◆ **What you are asked to do**
What is the number of lines in the listing below that contain the string "screenshot"? Give that number only.

◆ **Data records**
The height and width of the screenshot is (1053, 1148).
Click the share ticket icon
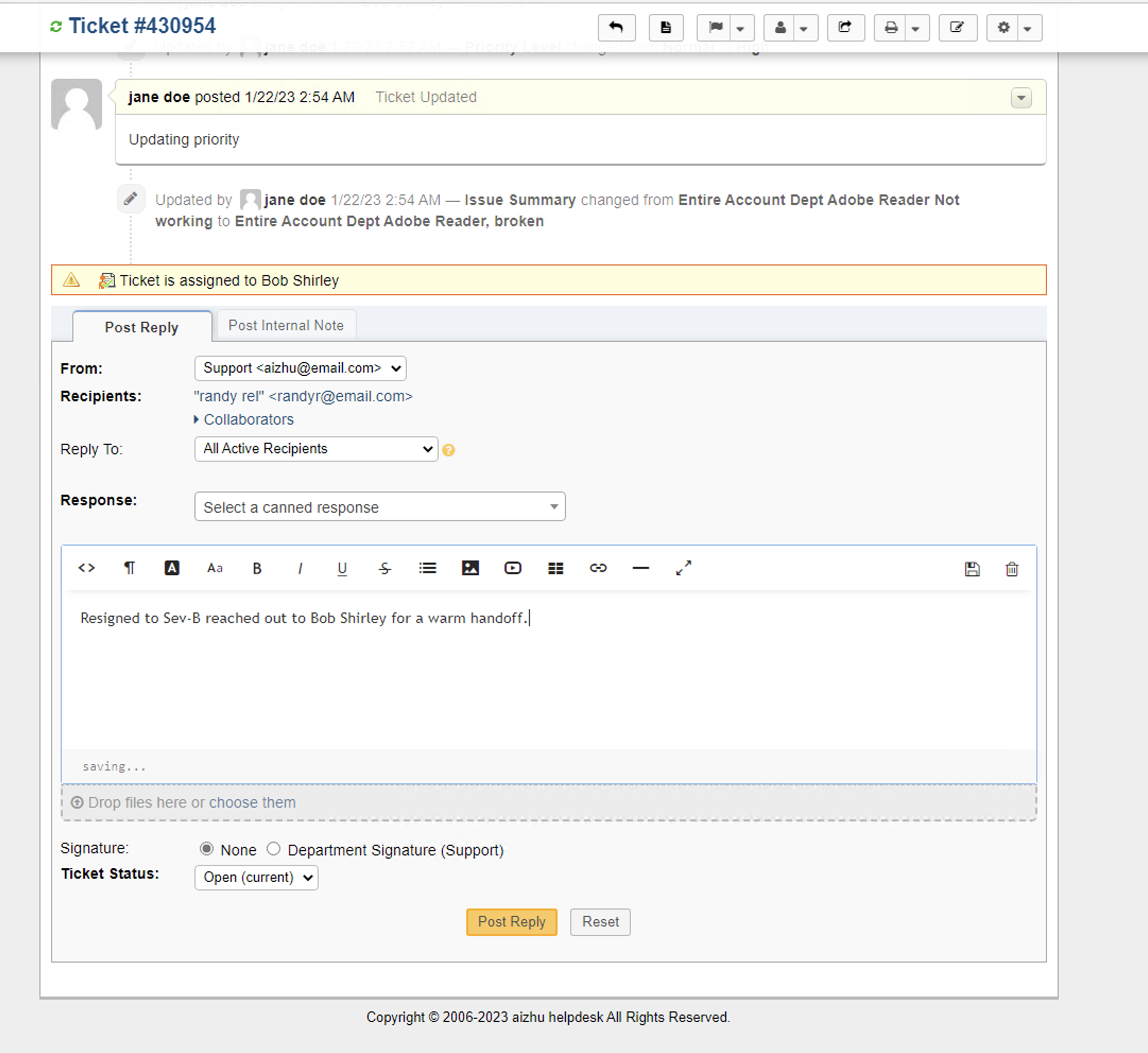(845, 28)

* * *

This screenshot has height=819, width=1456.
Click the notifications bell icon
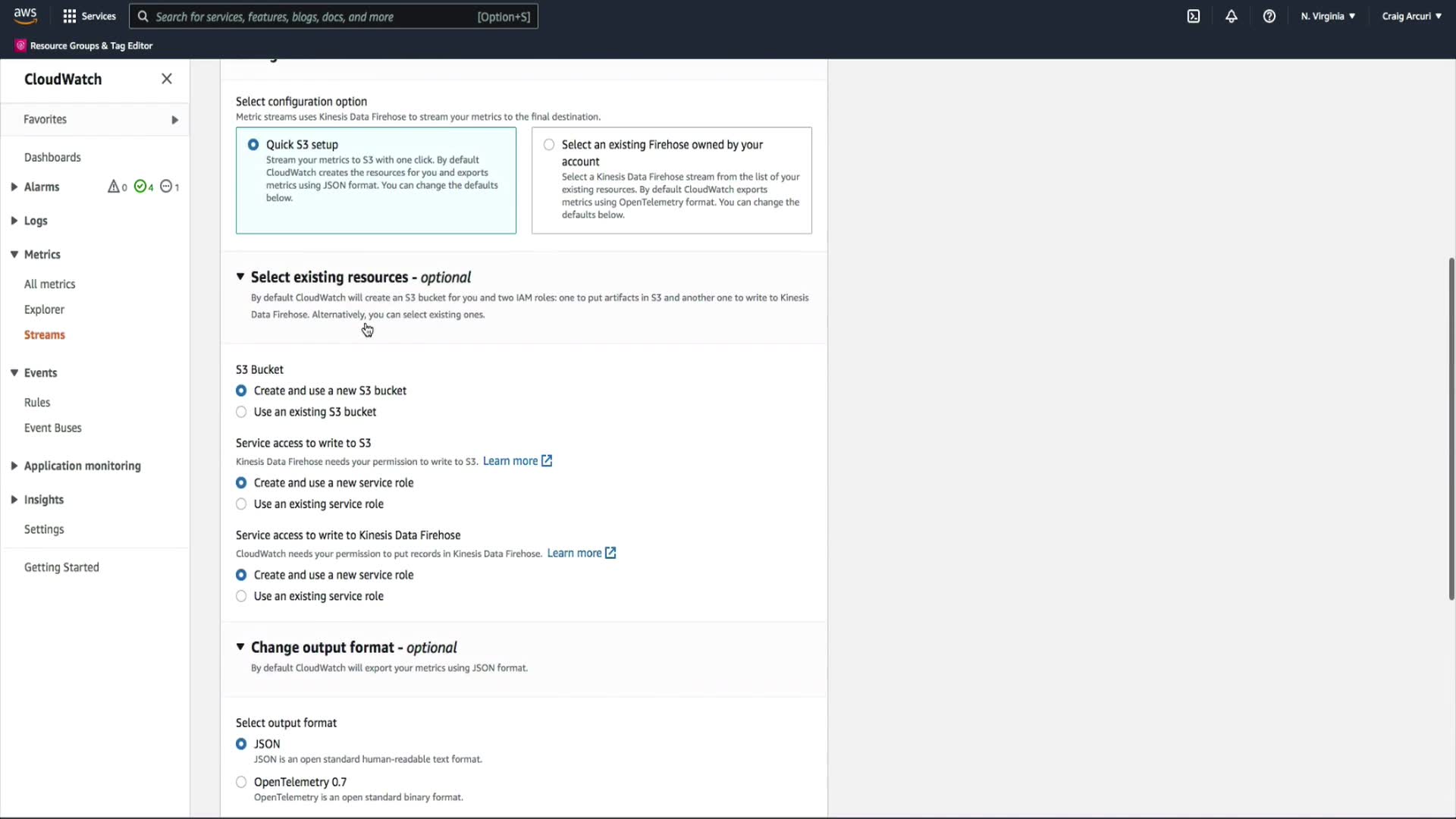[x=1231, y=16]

---

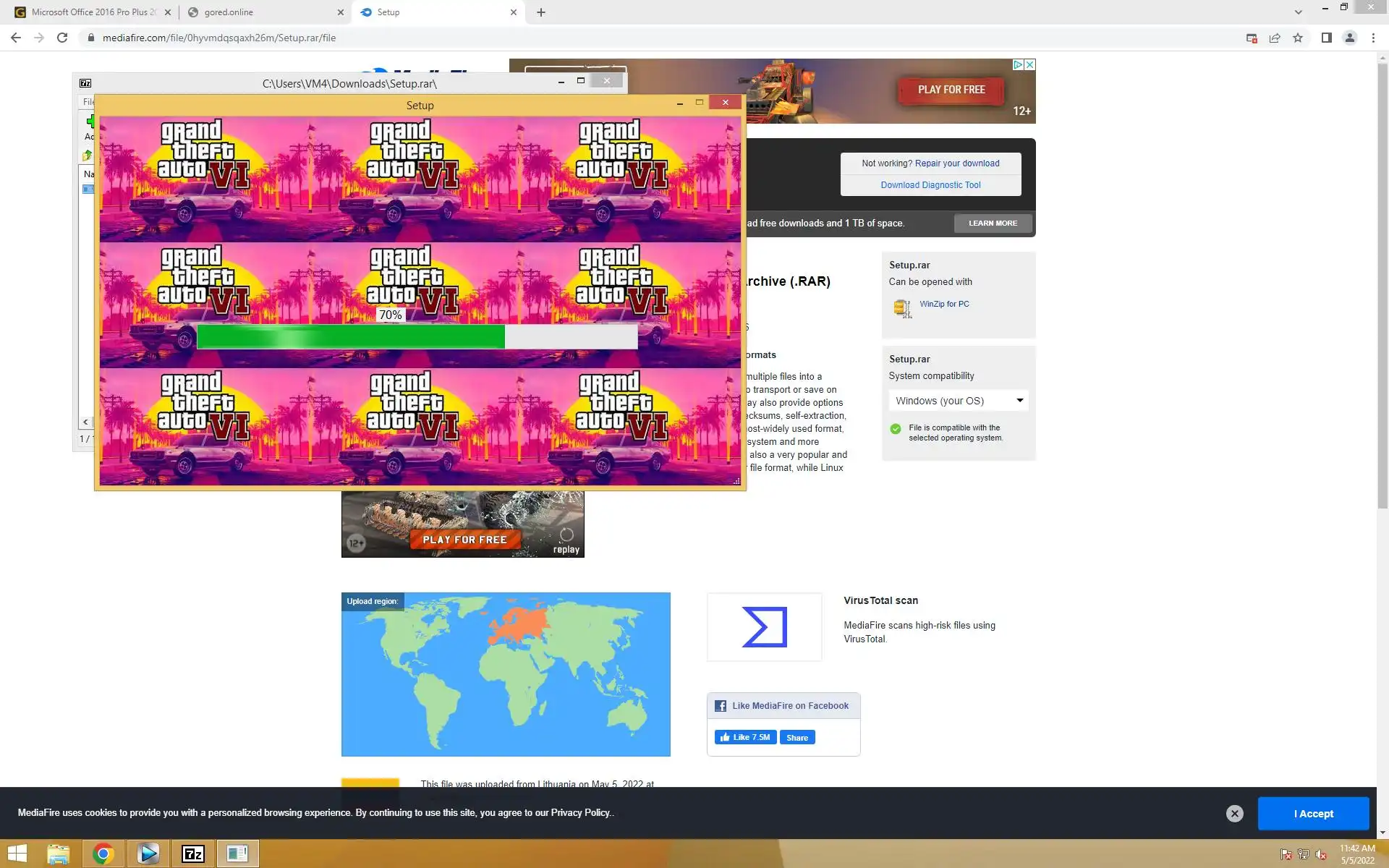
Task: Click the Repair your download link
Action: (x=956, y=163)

◆ **Answer section**
2